I've been using Thunderbird for a few years now and I still feel like it's just not as good intuitive as for example Apple Mail. You need addons to have proper threading support, it looks so ugly on anything but Linux (as it's a GTK app so you can change it), Exchange support is lackluster (I get constant disconnect messages even though it's fine just minutes later), and just generally using it is not convenient which I cannot even begin to describe.

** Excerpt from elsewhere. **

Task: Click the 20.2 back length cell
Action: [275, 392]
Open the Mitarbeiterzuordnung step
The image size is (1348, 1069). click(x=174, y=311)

I'd love to pay for Thunderbird if it makes for a proper development cycle with fresh updates that are actually useful.

3 comments

Holy freaking cow - please no to this, and no to the thread below about "old annoying UI." Thunderbird is a workhorse. I process over 15,000 mails per quarter - manually. I write a lot, I read a lot, and Thunderbird is my home sweet home every day since the time I've left The Bat! at version 3 something. (The Bat is awesome as well but exists only for Windows...)

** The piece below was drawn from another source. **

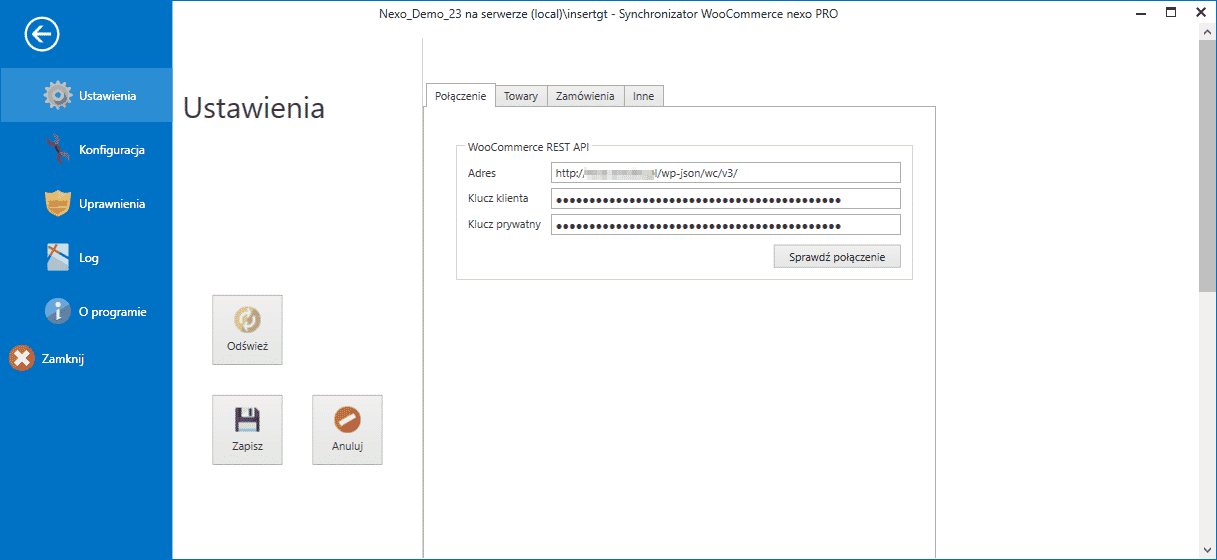Switch to the Towary tab
The image size is (1217, 560).
pos(521,96)
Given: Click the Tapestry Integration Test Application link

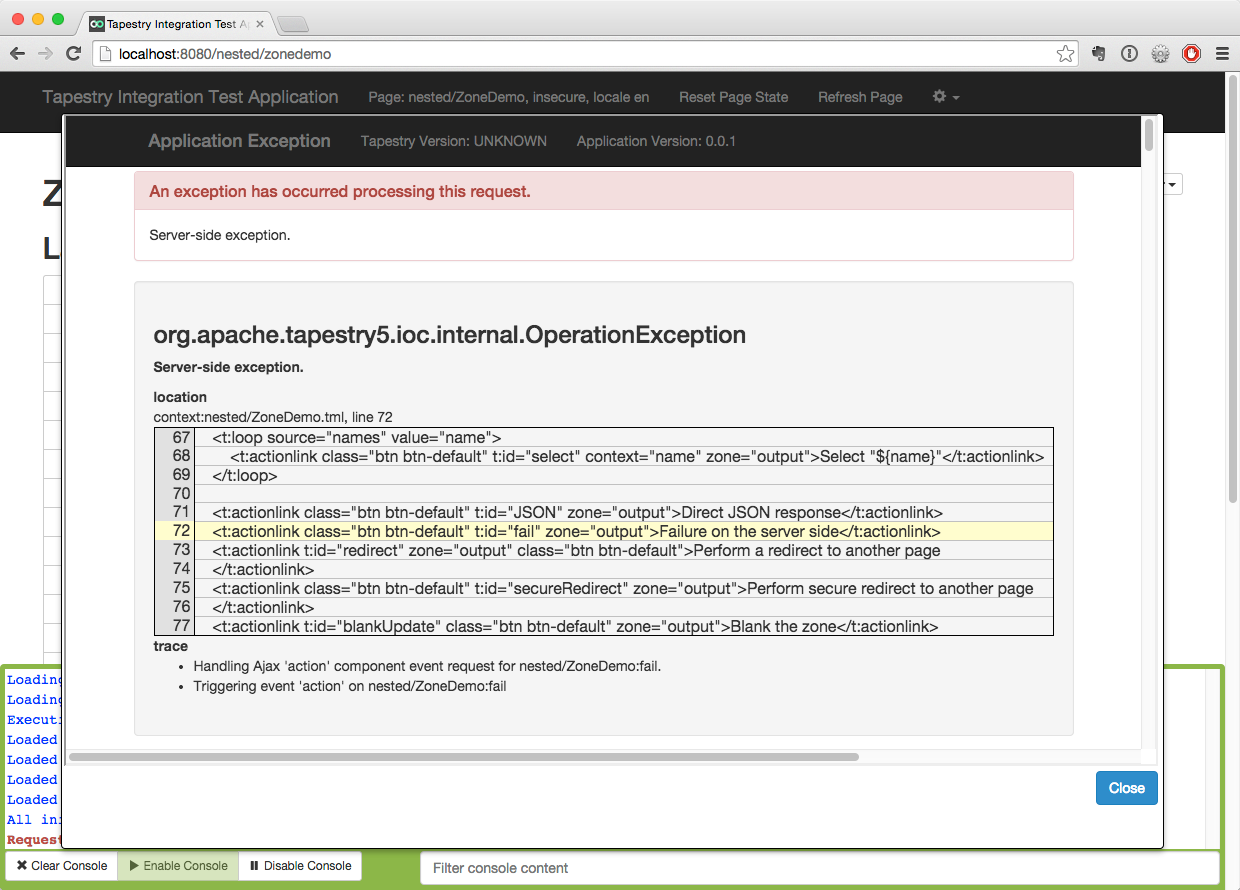Looking at the screenshot, I should pos(190,97).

Thunderbird is the best e-mail client out there. It doesn't need a new UI, colors, animations, apps or any other bells and whistles. It looks great on Mac and BSD. Please, people, don't vote for it to be yet another Apple Mail or another "Web 2.0" or whatever is now considered cool or hip. I don't need that shit. I need a stable standard client that can handle Gigabytes of e-mail without corrupting files. I can rsync my own shit to back it up. I love being able to dig into custom settings manually. I can manage stuff myself. There are others people like me. Just don't get into my way and turn my computer into your computer.

Sorry, this has to be said. Thunderbird is awesome. Cheers, peace and love.

I wholeheartedly agree - Thunderbird is awesome, one of my favorite programs out of the ones I use daily, and has worked well for me for over a decade. I know of no alternative that is suitable for me.

While there is a bit of room for improvement, I dread the types of changes to Thunderbird that are so often discussed. Now that a generation has been raised on webmail, it seems that very few even understand the many benefits of Thunderbird or why someone would not want webmail.

I'm not the right person to try to teach people about the benefits of Thunderbird or educate them on why webmail is a scourge. Thank you for your comment - at least it will help people start to realize that there might be a silent majority out there like us that find great utility in Thunderbird and that aren't looking for a Gmail clone or a copy of the Apple equivalent.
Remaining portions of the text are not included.